▶ **Quoted passage**
Williams mentions tendencies and tries not to too strongly characterize any particular poets in the anthologies when he writes, in the introduction:

The visual element of their poetry [the concrete poets’ poetry] tended to be structural, a consequence of the poem, a “picture” of the lines of force of the work itself, and not merely textural. It was poetry beyond paraphrase … the word, not words, words, words or expressionistic squiggles …

There are several essential points here about the project of concrete poetry and how it differs from, for instance, the shapes of “Easter Wings” and the other poems in George Herbert’s The Altar, as well as the way Lewis Carroll presented the image of a mouse’s tail in words that tell the mouse’s tale in Alice’s Adventures in Wonderland. However brilliant these two writers were, in these cases they were using language to make pictures; the concrete poets, beginning with Gomringer, worked to create structures. Their poems are not just verse (lineated language), but made from lines of force. In many cases, as with the unnamed poem I must call “silencio,” an entire concrete poem can be understood to cohere as a word.

There are other interpretations of Gomringer’s poem that situate it in history, but I will give a simple one that situates it within the project of concrete poetry — followed by another that places it in a different and much longer-lived poetic tradition.

▶ **The tasks**
1/ In the passage on concrete poetry, what does the writer say Herbert and Carroll were using language to make in the works mentioned?
2/ Continue the passage on concrete poetry from its final sentence onward.

▶ **Data provided**
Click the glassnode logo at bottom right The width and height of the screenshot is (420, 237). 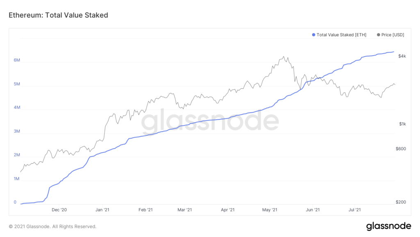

▶ **Outputs for the tasks**
1/ Pictures.

2/
The lines of force of this poem are, most obviously, those that allow for the gap in the middle where the ground (the absence of text, the absence of “silencio”) becomes figure. As ink declares silence, or, if we read the text aloud, as our voice declares silence, attentive readers can’t help but notice a truer silence in the middle of the page.

At the next stage, there is silence between each “silencio,” horizontally and vertically. We overlook this gap, which is seen even when text is not presented on a grid. It too will be represented if we read the poem aloud, however, between each spoken word.

We can go further, although ear and eye would not agree about the silences. There are spaces, and thus silences of a visual sort, between each of the letters in “silencio,” too.

Fascinating, isn’t it, that John Cage’s 4’33” was composed and presented in 1952, preceding this poem? This poem, too, seems to structurally show, through its lines of force, that silence can take center stage.

In any case, without offering more than a brief appreciation, I mean to make it clear that this is a quintessential concrete poem. One can read it out loud, but that does not provide the listener with the effect of apprehending the structure of the poem on the page. The poem is not a picture of anything. It is a structure. And it is not squiggles or simply a bunch of words, even if the single lexeme “silencio” is repeated fourteen times. It is fitting to apprehend and read the whole poem as a word, not a bunch of words.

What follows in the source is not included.